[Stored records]
----------

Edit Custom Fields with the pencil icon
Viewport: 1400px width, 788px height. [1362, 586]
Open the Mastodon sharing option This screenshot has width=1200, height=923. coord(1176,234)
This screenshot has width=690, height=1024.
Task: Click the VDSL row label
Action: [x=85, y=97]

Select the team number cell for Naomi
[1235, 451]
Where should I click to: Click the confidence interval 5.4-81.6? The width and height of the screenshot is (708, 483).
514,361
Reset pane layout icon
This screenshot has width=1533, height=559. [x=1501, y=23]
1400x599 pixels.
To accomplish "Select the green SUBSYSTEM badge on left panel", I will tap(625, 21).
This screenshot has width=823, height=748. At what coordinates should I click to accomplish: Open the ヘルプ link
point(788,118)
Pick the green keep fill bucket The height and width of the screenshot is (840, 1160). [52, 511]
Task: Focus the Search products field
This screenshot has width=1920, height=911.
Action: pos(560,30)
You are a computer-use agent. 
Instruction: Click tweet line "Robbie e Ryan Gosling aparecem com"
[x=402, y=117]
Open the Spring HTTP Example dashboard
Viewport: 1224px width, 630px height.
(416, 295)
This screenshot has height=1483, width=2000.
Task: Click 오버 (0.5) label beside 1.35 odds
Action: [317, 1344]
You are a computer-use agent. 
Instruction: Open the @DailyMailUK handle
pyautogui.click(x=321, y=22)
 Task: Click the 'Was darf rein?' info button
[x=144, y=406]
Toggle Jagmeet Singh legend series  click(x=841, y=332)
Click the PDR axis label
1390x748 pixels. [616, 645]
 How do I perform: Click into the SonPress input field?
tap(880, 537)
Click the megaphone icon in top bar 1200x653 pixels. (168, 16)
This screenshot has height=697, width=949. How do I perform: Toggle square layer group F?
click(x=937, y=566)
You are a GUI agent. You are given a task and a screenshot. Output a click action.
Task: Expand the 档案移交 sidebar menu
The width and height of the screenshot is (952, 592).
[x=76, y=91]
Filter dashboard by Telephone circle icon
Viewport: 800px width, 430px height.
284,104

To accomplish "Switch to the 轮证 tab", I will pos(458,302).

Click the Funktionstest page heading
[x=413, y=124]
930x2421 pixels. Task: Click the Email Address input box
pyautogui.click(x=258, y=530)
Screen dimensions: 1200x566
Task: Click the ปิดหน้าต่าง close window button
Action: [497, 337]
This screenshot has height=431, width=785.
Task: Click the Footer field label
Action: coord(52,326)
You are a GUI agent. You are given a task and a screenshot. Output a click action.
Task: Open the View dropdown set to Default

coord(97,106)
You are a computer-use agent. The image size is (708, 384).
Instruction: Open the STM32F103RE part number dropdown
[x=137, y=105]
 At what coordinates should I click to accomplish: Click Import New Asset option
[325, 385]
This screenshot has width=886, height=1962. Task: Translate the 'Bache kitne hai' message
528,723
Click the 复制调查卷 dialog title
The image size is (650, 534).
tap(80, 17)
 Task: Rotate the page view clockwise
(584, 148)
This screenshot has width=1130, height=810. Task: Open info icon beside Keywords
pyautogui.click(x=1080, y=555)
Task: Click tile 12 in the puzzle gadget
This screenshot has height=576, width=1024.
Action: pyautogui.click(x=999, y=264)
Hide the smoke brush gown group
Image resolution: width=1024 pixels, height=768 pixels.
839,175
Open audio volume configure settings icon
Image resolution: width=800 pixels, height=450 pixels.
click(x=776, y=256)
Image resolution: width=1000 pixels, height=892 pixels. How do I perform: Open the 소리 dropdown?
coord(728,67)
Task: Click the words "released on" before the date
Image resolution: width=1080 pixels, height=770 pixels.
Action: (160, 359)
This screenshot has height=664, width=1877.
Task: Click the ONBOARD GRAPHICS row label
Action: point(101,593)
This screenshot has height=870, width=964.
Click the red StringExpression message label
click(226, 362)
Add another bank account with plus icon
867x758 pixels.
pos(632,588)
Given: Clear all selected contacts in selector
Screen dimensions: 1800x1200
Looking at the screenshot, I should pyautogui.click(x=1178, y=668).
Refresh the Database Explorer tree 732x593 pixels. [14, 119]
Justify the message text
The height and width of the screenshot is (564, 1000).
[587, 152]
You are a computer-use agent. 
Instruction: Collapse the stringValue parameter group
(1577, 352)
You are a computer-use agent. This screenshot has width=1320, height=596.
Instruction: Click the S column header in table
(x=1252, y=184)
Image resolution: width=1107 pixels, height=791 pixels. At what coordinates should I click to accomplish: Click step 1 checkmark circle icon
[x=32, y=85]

----------

▶ **Exercise**
Type out each entry above again, exactly.

▶ **Reply to the exercise**
Edit Custom Fields with the pencil icon
Viewport: 1400px width, 788px height. [1362, 586]
Open the Mastodon sharing option This screenshot has width=1200, height=923. coord(1176,234)
This screenshot has width=690, height=1024.
Task: Click the VDSL row label
Action: [x=85, y=97]

Select the team number cell for Naomi
[1235, 451]
Where should I click to: Click the confidence interval 5.4-81.6? The width and height of the screenshot is (708, 483).
514,361
Reset pane layout icon
This screenshot has width=1533, height=559. [x=1501, y=23]
1400x599 pixels.
To accomplish "Select the green SUBSYSTEM badge on left panel", I will tap(625, 21).
This screenshot has width=823, height=748. At what coordinates should I click to accomplish: Open the ヘルプ link
point(788,118)
Pick the green keep fill bucket The height and width of the screenshot is (840, 1160). [52, 511]
Task: Focus the Search products field
This screenshot has width=1920, height=911.
Action: pos(560,30)
You are a computer-use agent. 
Instruction: Click tweet line "Robbie e Ryan Gosling aparecem com"
[x=402, y=117]
Open the Spring HTTP Example dashboard
Viewport: 1224px width, 630px height.
(416, 295)
This screenshot has height=1483, width=2000.
Task: Click 오버 (0.5) label beside 1.35 odds
Action: [317, 1344]
You are a computer-use agent. 
Instruction: Open the @DailyMailUK handle
pyautogui.click(x=321, y=22)
 Task: Click the 'Was darf rein?' info button
[x=144, y=406]
Toggle Jagmeet Singh legend series  click(x=841, y=332)
Click the PDR axis label
1390x748 pixels. [616, 645]
 How do I perform: Click into the SonPress input field?
tap(880, 537)
Click the megaphone icon in top bar 1200x653 pixels. (168, 16)
This screenshot has height=697, width=949. How do I perform: Toggle square layer group F?
click(x=937, y=566)
You are a GUI agent. You are given a task and a screenshot. Output a click action.
Task: Expand the 档案移交 sidebar menu
The width and height of the screenshot is (952, 592).
[x=76, y=91]
Filter dashboard by Telephone circle icon
Viewport: 800px width, 430px height.
284,104

To accomplish "Switch to the 轮证 tab", I will pos(458,302).

Click the Funktionstest page heading
[x=413, y=124]
930x2421 pixels. Task: Click the Email Address input box
pyautogui.click(x=258, y=530)
Screen dimensions: 1200x566
Task: Click the ปิดหน้าต่าง close window button
Action: [497, 337]
This screenshot has height=431, width=785.
Task: Click the Footer field label
Action: coord(52,326)
You are a GUI agent. You are given a task and a screenshot. Output a click action.
Task: Open the View dropdown set to Default

coord(97,106)
You are a computer-use agent. The image size is (708, 384).
Instruction: Open the STM32F103RE part number dropdown
[x=137, y=105]
 At what coordinates should I click to accomplish: Click Import New Asset option
[325, 385]
This screenshot has width=886, height=1962. Task: Translate the 'Bache kitne hai' message
528,723
Click the 复制调查卷 dialog title
The image size is (650, 534).
tap(80, 17)
 Task: Rotate the page view clockwise
(584, 148)
This screenshot has width=1130, height=810. Task: Open info icon beside Keywords
pyautogui.click(x=1080, y=555)
Task: Click tile 12 in the puzzle gadget
This screenshot has height=576, width=1024.
Action: pyautogui.click(x=999, y=264)
Hide the smoke brush gown group
Image resolution: width=1024 pixels, height=768 pixels.
839,175
Open audio volume configure settings icon
Image resolution: width=800 pixels, height=450 pixels.
click(x=776, y=256)
Image resolution: width=1000 pixels, height=892 pixels. How do I perform: Open the 소리 dropdown?
coord(728,67)
Task: Click the words "released on" before the date
Image resolution: width=1080 pixels, height=770 pixels.
Action: (160, 359)
This screenshot has height=664, width=1877.
Task: Click the ONBOARD GRAPHICS row label
Action: point(101,593)
This screenshot has height=870, width=964.
Click the red StringExpression message label
click(226, 362)
Add another bank account with plus icon
867x758 pixels.
pos(632,588)
Given: Clear all selected contacts in selector
Screen dimensions: 1800x1200
Looking at the screenshot, I should pyautogui.click(x=1178, y=668).
Refresh the Database Explorer tree 732x593 pixels. [14, 119]
Justify the message text
The height and width of the screenshot is (564, 1000).
[587, 152]
You are a computer-use agent. 
Instruction: Collapse the stringValue parameter group
(1577, 352)
You are a computer-use agent. This screenshot has width=1320, height=596.
Instruction: Click the S column header in table
(x=1252, y=184)
Image resolution: width=1107 pixels, height=791 pixels. At what coordinates should I click to accomplish: Click step 1 checkmark circle icon
[x=32, y=85]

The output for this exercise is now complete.